▶ [YOUR INSTRUCTIONS]
Write the next part of the wind farm forum thread below, starting where it ends and before the data that follows it.

=== SOURCE DOCUMENT ===

# Worlds 2nd largest windfarm



## panhandle9400 (Jan 17, 2010)

They are in the building process right now to erect the USA largest wind farm in my area, supposed to be 800 to 1300 towers up by 2020 . I am fighting my head, not looking forward to all the ruined view . I signed a contract with them but hate to see them coming in .We all know that wind energy will never keep this country powered , if you do think so I bet you will be wrong . The name of the farm is going to be called ''Wind catcher '' i think ?


----------



## somedevildawg (Jun 20, 2011)

They are so unsightly.....I would hate to have to look at them all the time.


----------



## Farmerbrown2 (Sep 25, 2018)

It’s all perspective I grew up next to an airport only time I hear or see an airplane is if it flies right over my house which they are not supposed too. When people stop over it freaks them out. I usually don’t Evan notice unless they are out of there flight path


----------



## swmnhay (Jun 13, 2008)

=== GIVEN DATA ===

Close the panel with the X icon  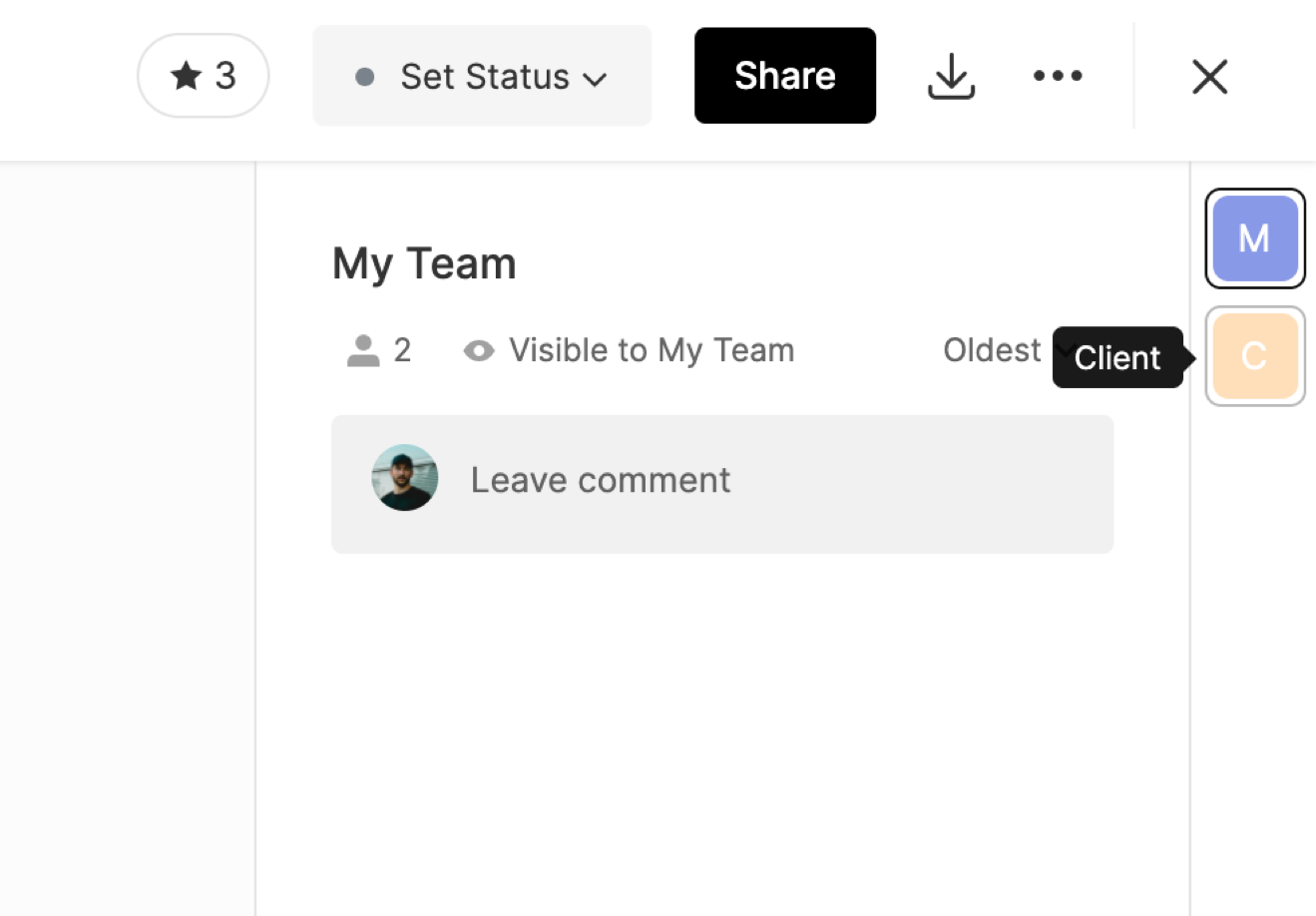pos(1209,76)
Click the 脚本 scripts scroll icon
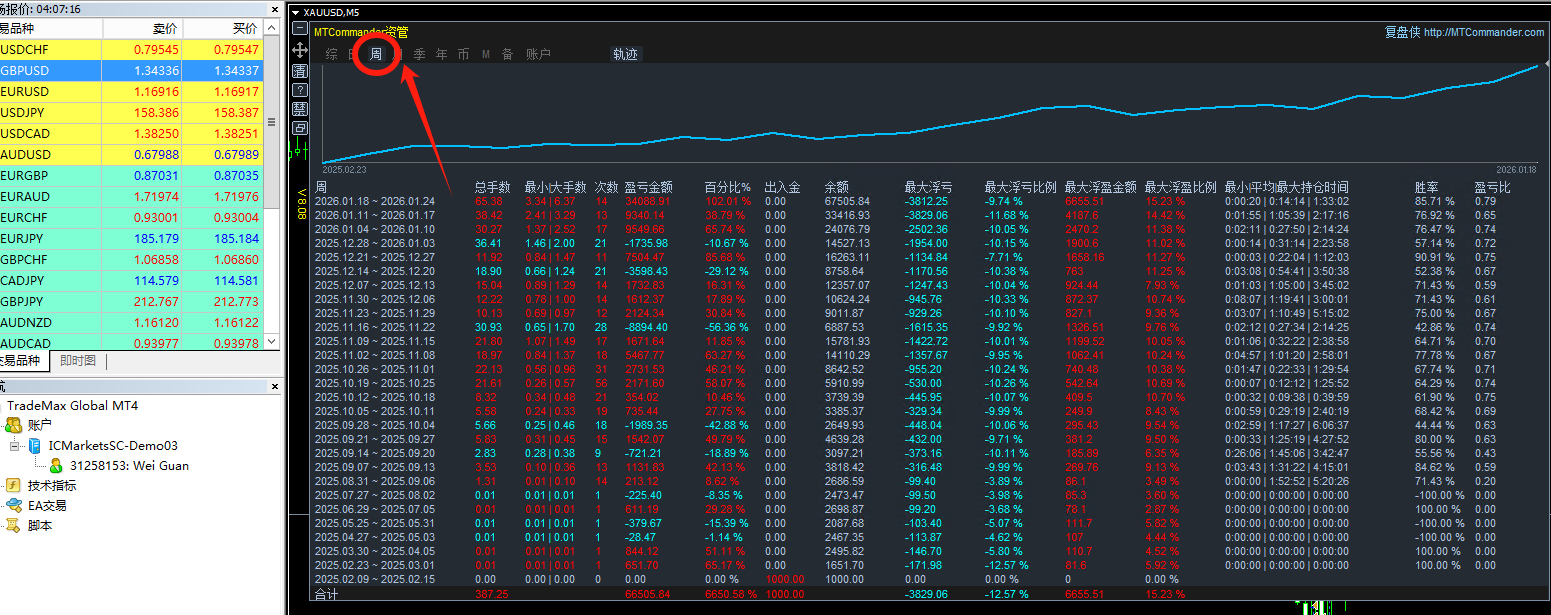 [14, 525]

===

▶ [REPLY]
Sight isn't the only thing.The noise is annoying.And I've had it many times when some one is hear say wtf is that noise.Yea you get used to it but it's like a plane that never goes away,if the winds blowing you here them,sometimes worse then others.High humidity they are louder or direction of the wind if it's towards you.And then there is the shadows.

They can't compete without being subsidized but the greenies like them.


----------



## mlappin (Jun 25, 2009)

swmnhay said:


> Sight isn't the only thing.The noise is annoying.And I've had it many times when some one is hear say wtf is that noise.Yea you get used to it but it's like a plane that never goes away,if the winds blowing you here them,sometimes worse then others.High humidity they are louder or direction of the wind if it's towards you.And then there is the shadows.
> 
> They can't compete without being subsidized but the greenies like them.


Not mention all the birds and bats they kill. If those dead birds were covered in oil then oh my god the greenies would be doing everything possible to stop that.


----------



## NewBerlinBaler (May 30, 2011)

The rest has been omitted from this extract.